My favorite book from 2nd to 5th grade was A Little Princess by Frances Hodgson Burnett. I felt so accomplished when I read it for the first time. It was a real novel, with chapters and no pictures! Although it was a pretty sad story, I would read it over and over, feeling as emotional every time. My mom still has my old battered hard bound copy, and I really look forward to handing it off to Mia when she gets to be the right age.
When I started pushing 'tween' age, I put A Little Princess aside, and picked up Little Women by Louisa May Alcott. If you think about it, it's really a similar story. Formerly wealthy girl(s) fall on hard times, experience some tragedy, and overcome everything for a happy ending. I had two copies of this one, one in French ("Les Quatres Filles du Docteur March" - The Four Daughters of Doctor March) and one in English. I read them over and over, only varying the language.
In my Freshman English class, we read Pride and Prejudice, my first Jane Austen novel. I think I was too young to appreciate it the first time I read it, because it wasn't until I heard that Bridget Jones's Diary was based on it that I picked it up again and really appreciated it. I watch the 4+ hour BBC Pride and Prejudice a few times a year. Now, I've read all Jane Austen except for Northanger Abbey which for some reason I haven't been able to get sucked into. Again, it's a similar type of story!

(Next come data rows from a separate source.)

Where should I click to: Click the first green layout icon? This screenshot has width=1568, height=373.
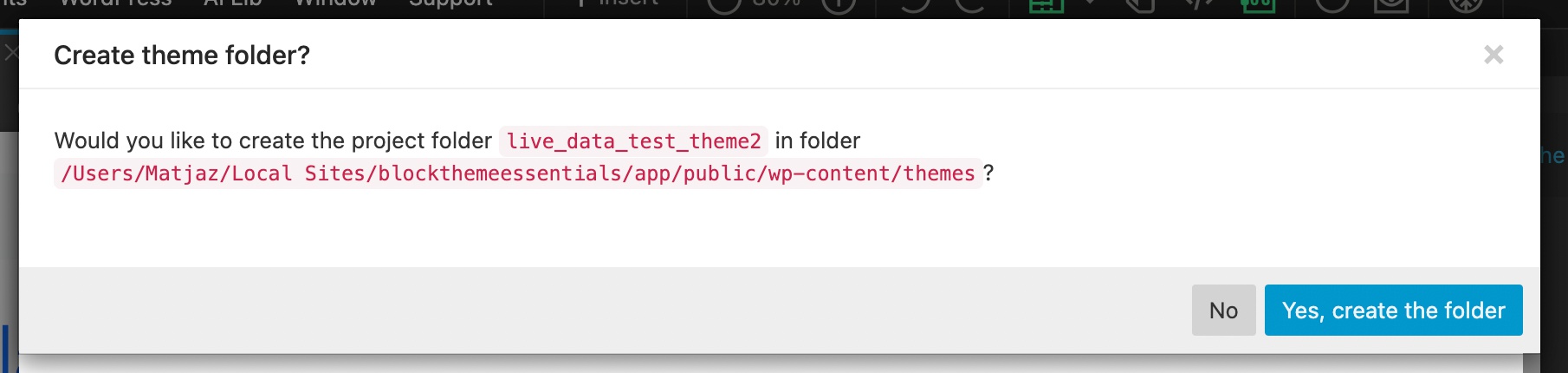1046,5
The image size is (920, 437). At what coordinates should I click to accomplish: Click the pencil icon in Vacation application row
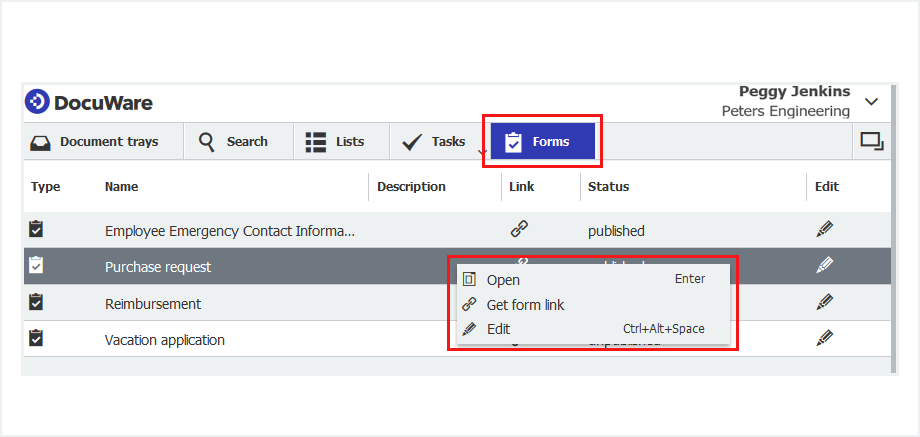pos(824,338)
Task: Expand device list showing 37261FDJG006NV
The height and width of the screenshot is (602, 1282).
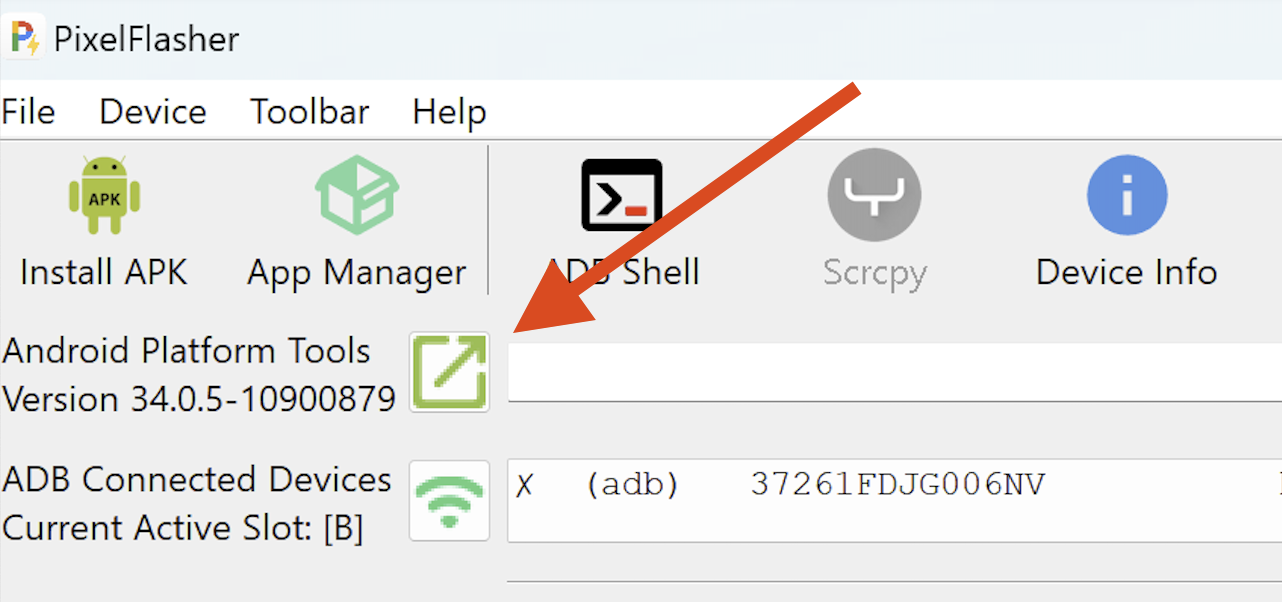Action: pos(894,500)
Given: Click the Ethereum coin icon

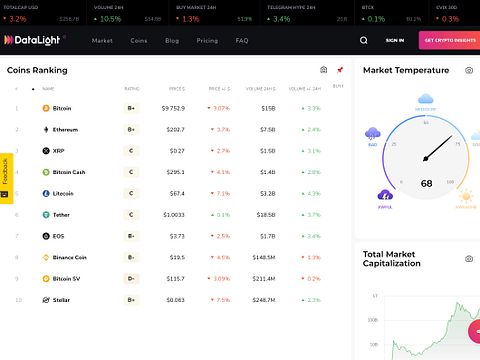Looking at the screenshot, I should click(x=46, y=130).
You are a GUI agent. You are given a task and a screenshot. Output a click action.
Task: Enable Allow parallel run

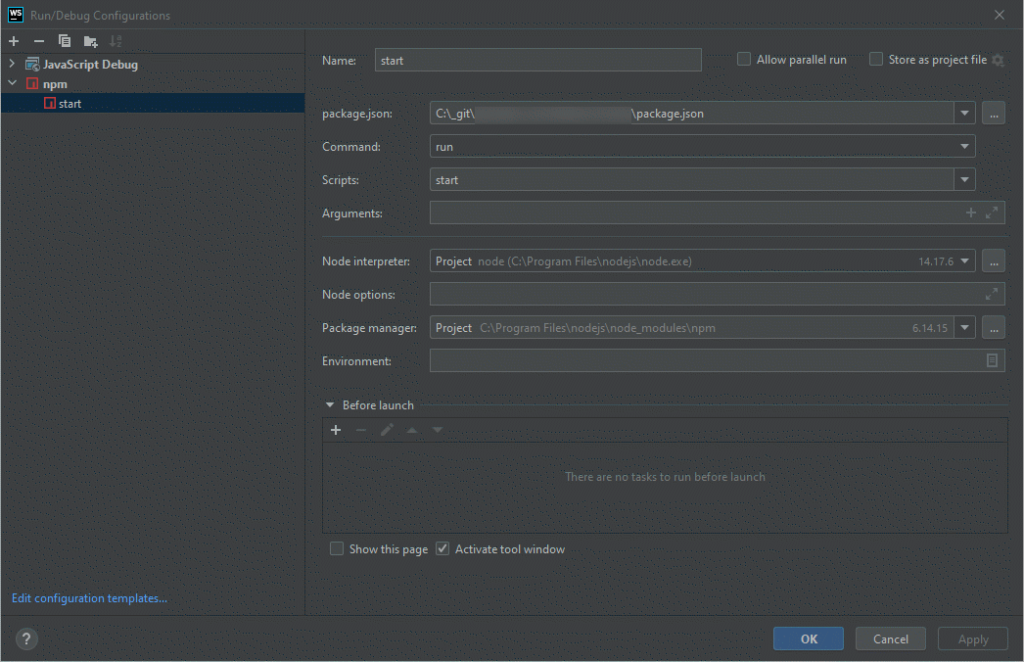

I have a feeling that I'll be quite heartbroken if, inevitably, Mia (or any of my future children) don't have the same appreciation for these stories as I do. I can't imagine too many teenage kids these days spending an afternoon watching anything produced by BBC, with the small budgets and lack of flashiness. As long as she (they) like Harry Potter (which I have read at least as many times as Pride and Prejudice), something I unfortunately had to wait until I was a teenager to experience and love, I supposed I can get by!